Despite the Lakers' initial hesitance to pull the trigger without more assets coming from Cleveland, it appears we're back on track. That said, there's still no indication whether it's Cleveland or L.A. that is being forced to cave on that issue.
With a Sunday deadline, there's no doubt we'll have a resolution soon.
--End of update--
A match made in heaven is receiving some serious interference, as the Pau Gasol-Andrew Bynum trade talks between the Los Angeles Lakers and Cleveland Cavaliers are grinding to a halt.
In theory, this swap makes perfect sense.
The Cavs are able to land a big-name center/power forward who can help push them over the top, getting them back into the playoff picture in the weakening-by-the-day Eastern Conference. And if Gasol doesn't work out in a Cleveland uniform, he's only on the books through the end of the 2013-14 season.
By acquiring Bynum, the Lakers have the ability to waive the big man, freeing themselves of his non-guaranteed contract and dropping below the luxury-tax threshold. It's a move that would both allow them to save upwards of $20 million this season and go into the tax without drawing the dreaded repeater's tax next year.

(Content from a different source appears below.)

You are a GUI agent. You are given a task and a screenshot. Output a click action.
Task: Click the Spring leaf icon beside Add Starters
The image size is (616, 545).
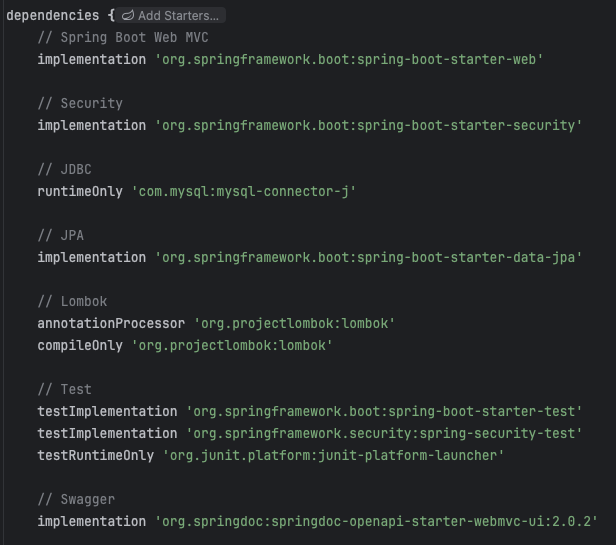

However, ESPN's Brian Windhorst and Ramona Shelburne report that problems are popping up:
The major issue, sources said, involves the Lakers' desire to get an additional asset from the Cavs beyond Bynum's team-friendly contract, which could save the Lakers more than $20 million in salary and luxury taxes. The Lakers are interested in also getting a young prospect or first-round draft pick as part of the deal. The Cavs have been reluctant to part with either.
It's understandable from Cleveland's perspective.
Gasol has not been at his best this season—15.1 points, 9.2 rebounds and 3.1 assists per game on 44.3 percent shooting—and there's no guarantee he actually helps out his potential new team before leaving in free agency next summer. It's not like the Cavs are making a rental that turns a championship dream into a realistic goal, so why give up another asset?
It's less understandable from the Lakers' perspective.
Not only are they essentially gaining an asset by weakening their team and making it easier to tank without really tanking, but they're cutting costs and opening up the possibility for future expenditures. As B/R's Dan Favale wrote, they need to "surrender to reality," and trading Gasol lets them do so.
That's why if anyone is going to cave during these negotiations, it'll be the L.A.-based franchise.
Regardless, this deal isn't going as smoothly as it should.